Pausch remembered in Marinelli’s new book
Late Carnegie Mellon computer science professor Randy Pausch’s influence may have increased exponentially after the Last Lecture, but, according to colleagues, he had been an inspiring individual to work with throughout his time at Carnegie Mellon.
In his new book The Comet and the Tornado, executive producer of the Entertainment Technology Center (ETC) Don Marinelli, writes about his personal transition from drama to computer science, as well as his time working at the ETC with Pausch.
Together, Marinelli and Pausch founded the ETC, the collaboration of left- and right-brained thinking. Marinelli, with a background in drama, was the creative right-brained thinker, while Pausch, with a computer science degree, was much more left-brained.
The title of the book originates in the nicknames of the two colleagues. Pausch called Marinelli the “Tornado,” referring to his vibrant energy and creativity. While thinking of a word to describe Pausch, Marinelli came up with the “Comet.” “Comet Randy burst upon the scene like an astral body ... illuminating his secrets for living life to the fullest for millions of folks who needed such guidance ... Comet Randy left millions of people stunned, amazed, happy, giddy, and seeing light where there had been only darkness,” Marinelli said in a Carnegie Mellon press release.
Marinelli’s motive behind putting the book together was two-fold. Pausch’s name has been mainly associated with the creation of the Alice software but he has also played a major role at the ETC. “Few know that the ETC really is the legacy of Randy Pausch, so I wanted to set the record straight,” Marinelli said.

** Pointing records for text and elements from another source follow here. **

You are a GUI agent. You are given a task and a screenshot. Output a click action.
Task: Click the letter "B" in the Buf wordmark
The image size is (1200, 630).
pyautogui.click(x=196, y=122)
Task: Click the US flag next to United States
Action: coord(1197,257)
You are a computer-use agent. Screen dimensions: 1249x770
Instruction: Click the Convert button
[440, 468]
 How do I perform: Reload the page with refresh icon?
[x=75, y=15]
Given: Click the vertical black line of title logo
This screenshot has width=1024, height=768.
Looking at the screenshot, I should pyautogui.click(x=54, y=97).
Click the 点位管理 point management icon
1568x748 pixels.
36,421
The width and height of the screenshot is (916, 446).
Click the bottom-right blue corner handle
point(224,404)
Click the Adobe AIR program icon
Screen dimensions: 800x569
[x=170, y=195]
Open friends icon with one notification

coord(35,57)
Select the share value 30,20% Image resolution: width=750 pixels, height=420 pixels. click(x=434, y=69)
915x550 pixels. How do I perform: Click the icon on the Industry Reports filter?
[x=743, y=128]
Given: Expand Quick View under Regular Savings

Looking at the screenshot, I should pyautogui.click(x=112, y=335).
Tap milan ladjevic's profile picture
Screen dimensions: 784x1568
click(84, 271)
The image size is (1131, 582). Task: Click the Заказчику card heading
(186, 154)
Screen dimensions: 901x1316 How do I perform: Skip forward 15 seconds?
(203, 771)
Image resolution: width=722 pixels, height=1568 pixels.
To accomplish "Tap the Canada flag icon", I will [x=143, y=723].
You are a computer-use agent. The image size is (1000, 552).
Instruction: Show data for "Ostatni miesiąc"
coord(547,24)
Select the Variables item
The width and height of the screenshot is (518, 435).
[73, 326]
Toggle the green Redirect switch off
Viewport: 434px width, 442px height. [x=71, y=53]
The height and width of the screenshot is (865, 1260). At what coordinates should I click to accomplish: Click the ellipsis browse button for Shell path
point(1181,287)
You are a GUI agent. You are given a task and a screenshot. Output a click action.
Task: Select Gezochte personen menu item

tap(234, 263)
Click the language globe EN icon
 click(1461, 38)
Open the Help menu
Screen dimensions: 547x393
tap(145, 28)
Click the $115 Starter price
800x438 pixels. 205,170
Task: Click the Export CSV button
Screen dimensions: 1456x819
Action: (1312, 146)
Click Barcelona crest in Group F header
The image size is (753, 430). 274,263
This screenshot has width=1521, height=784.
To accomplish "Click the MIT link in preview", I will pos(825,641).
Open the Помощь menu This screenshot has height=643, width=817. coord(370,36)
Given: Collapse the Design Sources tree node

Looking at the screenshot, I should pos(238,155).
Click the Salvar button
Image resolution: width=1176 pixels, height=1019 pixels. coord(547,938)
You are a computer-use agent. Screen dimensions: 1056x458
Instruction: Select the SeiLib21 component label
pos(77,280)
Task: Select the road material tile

Secondly, Marinelli opines that Pausch is now viewed as a saint and through this book Marinelli wants to bring some of the humanity back to Pausch’s image. “I don’t want Randy to lose the ‘human’… humanity is a great strength,” he said.
Crystal Lee, a graduate student in lighting and design, heard Marinelli speak about his book at the United States Institute for Theatre Technology in Kansas City, Missouri, and wanted to read more about it. “Since the School of Drama is closely affiliated with the ETC, I wanted to see how the ETC was formed prior to my coming to CMU,” she said.
Marinelli hopes to write a second book in the future, but is currently focused on continuing to make the ETC a global initiative, recruiting people from around the world to contribute their left- and right-brained talents.